Cécilia parlait très fort ce qui lui valut un regard noir de la supérieure. Au dîner, les nouvelles tenues avaient fait des émules. Mme Trend félicita même « Pick assiette ». C'est le surnom que Maria avait trouvé pour la conjointe d'Albert. Le plus gros inconvénient avec cet uniforme était les mains baladeuses mais ceci passerait vite, sûrement grâce à ces dames ici présentes. Élisa sursautait tout de même à chaque fois.

Le lendemain après-midi se tenait la garden-party, tous étaient habillés élégamment. Aucun habitué ne manquait. Les domestiques s'activaient en cuisine. Une fontaine de verres était constamment entretenue par Benoît, le fils d'Albert. Élisa retournait chercher des bouteilles et quelques victuailles mais des bras l'enlacèrent. Elle savait que c'était lui, il l'avait déjà fait le soir du bal masqué.

- Ne te retourne pas.

Elle déglutit avant de répondre affirmativement.

- Je n'ai pu résister lorsque j'ai vu tes jambes. La jalousie me prend de savoir que d'autres peuvent les apprécier.

- Du regard seulement.

- Tu ne sais pas mentir Élisa, tu dois te faire peloter sans cesse, ça éveille ma folie mais à leur place j'en ferai autant.

- Faîtes...

Il la poussa à se retirer un peu plus loin dans un coin reculé de la foule et la plaqua contre le mur. Elle sentait son haleine teintée de tomate et de miel. Il descendait ses mains le long de ce corps qui lui avait manqué. L'une d'elle passa sous la jupe pour caresser de façon plus prononcée la cuisse d'Élisa. Il expirait à ce contact.
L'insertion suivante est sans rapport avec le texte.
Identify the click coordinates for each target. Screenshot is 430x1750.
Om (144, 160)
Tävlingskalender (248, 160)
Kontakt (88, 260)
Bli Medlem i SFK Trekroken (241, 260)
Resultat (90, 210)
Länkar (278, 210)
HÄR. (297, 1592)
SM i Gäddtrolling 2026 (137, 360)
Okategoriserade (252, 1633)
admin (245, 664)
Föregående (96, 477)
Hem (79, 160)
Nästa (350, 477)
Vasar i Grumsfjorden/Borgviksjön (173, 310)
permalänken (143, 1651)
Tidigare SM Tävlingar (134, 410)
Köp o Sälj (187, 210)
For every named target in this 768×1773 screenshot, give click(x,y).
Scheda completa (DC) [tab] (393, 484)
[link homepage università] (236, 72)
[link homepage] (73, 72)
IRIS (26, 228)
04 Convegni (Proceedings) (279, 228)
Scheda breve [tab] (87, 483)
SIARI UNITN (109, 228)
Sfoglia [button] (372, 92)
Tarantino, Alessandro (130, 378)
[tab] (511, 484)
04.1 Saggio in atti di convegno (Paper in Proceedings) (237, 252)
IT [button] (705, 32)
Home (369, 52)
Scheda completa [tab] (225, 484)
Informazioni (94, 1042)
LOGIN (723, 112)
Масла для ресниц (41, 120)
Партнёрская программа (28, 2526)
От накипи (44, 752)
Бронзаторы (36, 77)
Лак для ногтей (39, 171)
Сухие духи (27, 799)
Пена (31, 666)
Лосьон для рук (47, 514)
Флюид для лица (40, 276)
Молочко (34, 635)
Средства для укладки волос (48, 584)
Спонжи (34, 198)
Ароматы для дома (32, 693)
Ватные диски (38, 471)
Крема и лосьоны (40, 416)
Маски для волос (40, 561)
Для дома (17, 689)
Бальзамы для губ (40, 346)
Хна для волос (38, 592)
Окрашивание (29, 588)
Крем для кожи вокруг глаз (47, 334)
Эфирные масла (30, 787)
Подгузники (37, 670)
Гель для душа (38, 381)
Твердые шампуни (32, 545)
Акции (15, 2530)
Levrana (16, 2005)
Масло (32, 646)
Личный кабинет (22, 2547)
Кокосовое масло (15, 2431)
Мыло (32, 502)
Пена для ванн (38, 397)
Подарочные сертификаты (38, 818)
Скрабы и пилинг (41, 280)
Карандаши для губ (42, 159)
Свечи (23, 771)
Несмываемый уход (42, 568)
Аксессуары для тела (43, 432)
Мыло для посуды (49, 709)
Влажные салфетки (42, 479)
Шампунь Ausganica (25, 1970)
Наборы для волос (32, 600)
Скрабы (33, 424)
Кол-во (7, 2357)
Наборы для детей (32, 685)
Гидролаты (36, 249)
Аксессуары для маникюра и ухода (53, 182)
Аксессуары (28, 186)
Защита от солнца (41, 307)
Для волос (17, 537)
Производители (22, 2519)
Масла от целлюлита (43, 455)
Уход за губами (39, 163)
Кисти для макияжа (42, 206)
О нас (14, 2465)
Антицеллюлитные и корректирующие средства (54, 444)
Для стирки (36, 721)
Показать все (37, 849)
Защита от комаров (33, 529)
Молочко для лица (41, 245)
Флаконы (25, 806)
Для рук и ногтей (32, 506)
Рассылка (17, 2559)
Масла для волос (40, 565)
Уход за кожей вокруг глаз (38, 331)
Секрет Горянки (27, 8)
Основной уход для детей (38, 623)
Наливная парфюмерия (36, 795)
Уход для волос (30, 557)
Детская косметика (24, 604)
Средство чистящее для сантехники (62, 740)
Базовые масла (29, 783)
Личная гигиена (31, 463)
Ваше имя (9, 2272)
- C'est moi qui les ai faites.

- Quoi donc ?

- Les tomates cerises.

- Très bon, mais moins que vous Élisa.

- Vous ?

- La galanterie peut s'appliquer à tout instant.

Ses doigts s'insinuaient lentement sous les sous-vêtements de la jeune servante qui soupira d'envie.

- Qui êtes-vous ?

- Comme dirait Ulysse au Cyclope...

- Personne.

- Ne finis pas mes phrases, insolente.

Elle sentait son sourire quand il prononça cette phrase.

- Ce soir. Dans la chambre émeraude, reste habillée comme ça, je veux moi-même t'effeuiller pour arriver au cœur de la fleur.

Il disparut si vite qu'elle n'avait pu apercevoir si quelqu'un s'en allait. Remise de ses émotions elle retourna à son service. En fin d'après-midi, un cri déchira l'ambiance de la fête. C'était Astrid, affalée par terre, elle tenait son bas-ventre en pleurant. On voyait à sa tenue qu'on l'avait abusée. La pauvre enfant, encore sous le choc, ne remarquait même pas qu'une ronde s'était formée autour d'elle. Mme Trend fit signe à sa gouvernante d'évacuer la fille dans les plus brefs délais. Évidemment, cela faisait tâche qu'une domestique se fasse violer dans sa maison qui avait si bonne réputation. Élisa se posait la question légitime de l'implication de celui qui lui fit subir un sort similaire quelques mois auparavant. Poursuivait-il sa chasse ? Peut-être même sévissait-il dans d'autres lieux. Pourtant ce n'était pas ses méthodes, elle décida d'en parler avec la victime alors qu'elle la raccompagnait à sa chambre.